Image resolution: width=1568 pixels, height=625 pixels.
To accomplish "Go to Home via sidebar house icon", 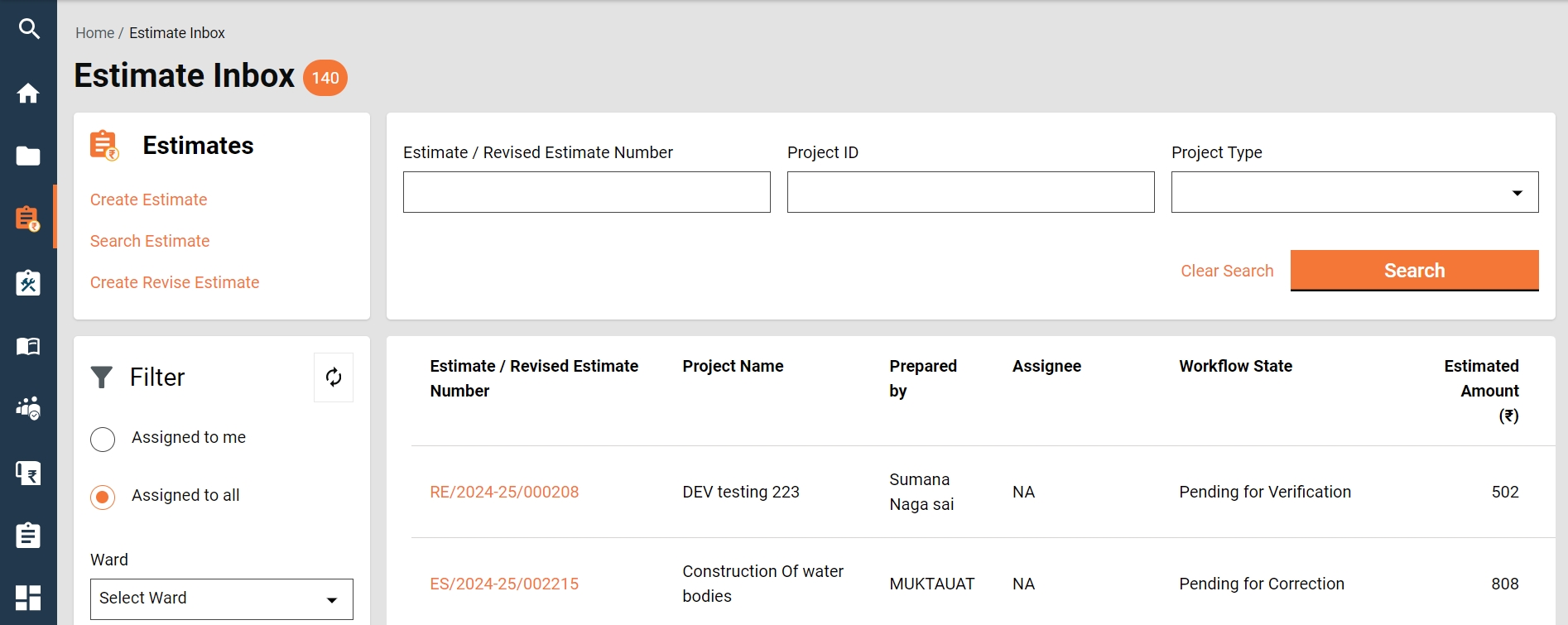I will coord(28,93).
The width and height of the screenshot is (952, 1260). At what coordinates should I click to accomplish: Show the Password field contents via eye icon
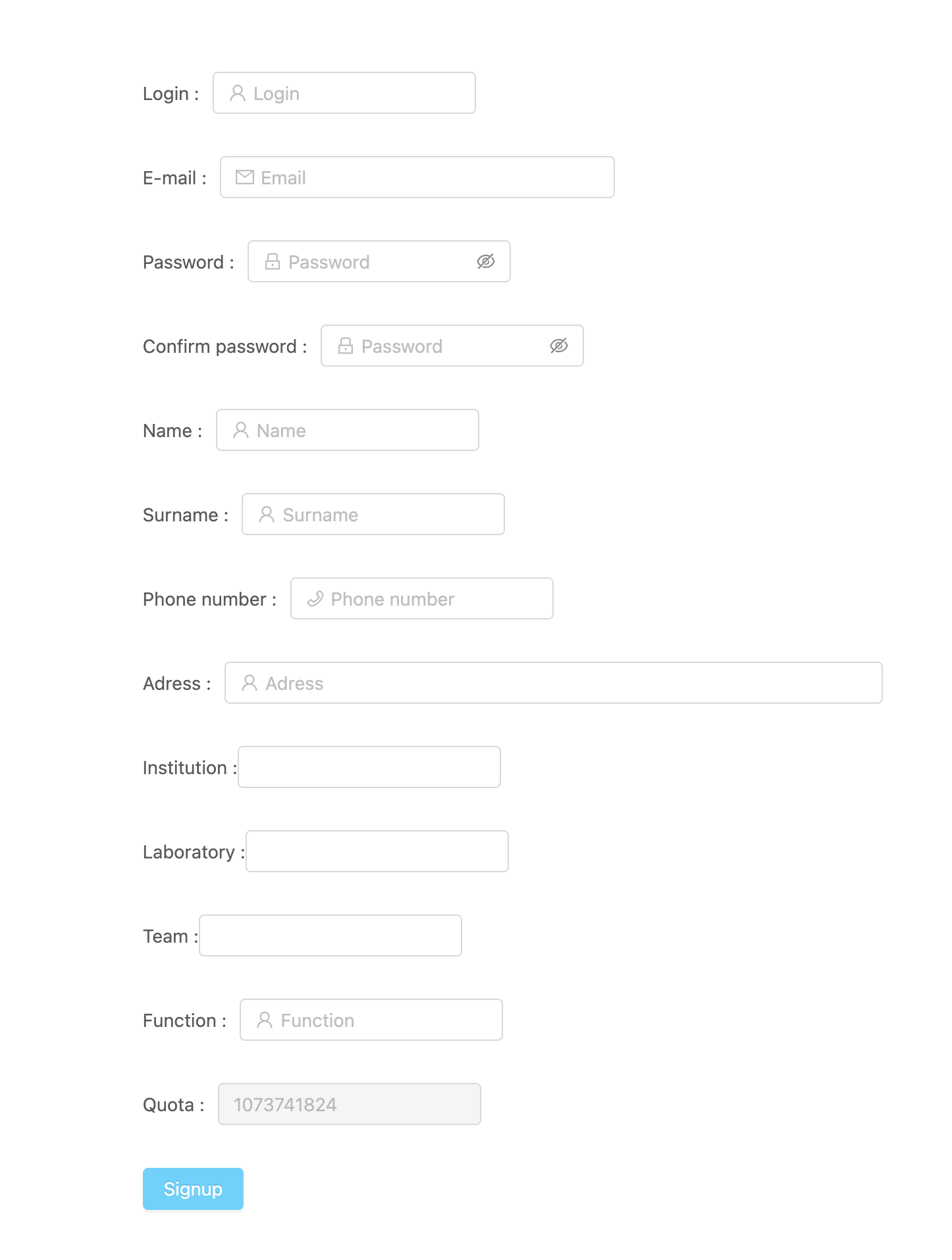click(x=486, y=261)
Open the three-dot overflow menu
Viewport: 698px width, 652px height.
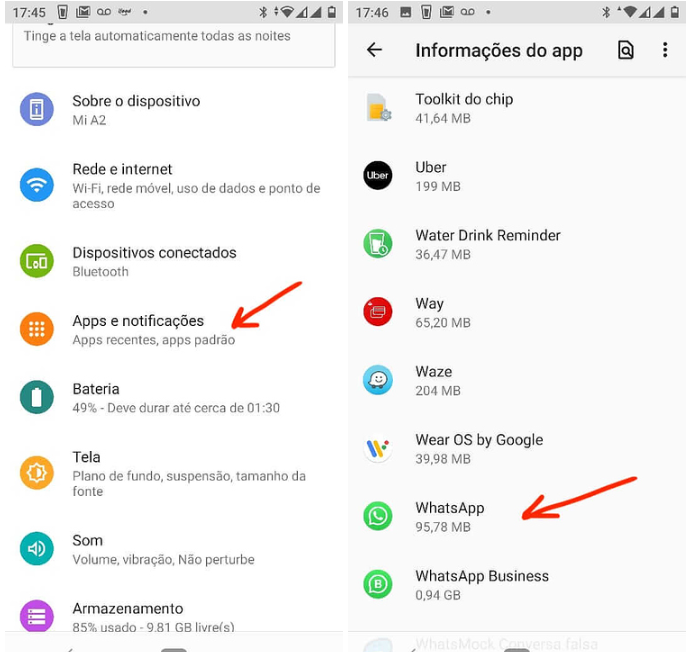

Assignment -
Go to the line with "The width and" in the entries above. Reproduce that line and each one after it to the end, exactly and without the pictures.

Response area -
The width and height of the screenshot is (952, 1260). At what coordinates should I click to accomplish: Show the Password field contents via eye icon
click(x=486, y=261)
Open the three-dot overflow menu
Viewport: 698px width, 652px height.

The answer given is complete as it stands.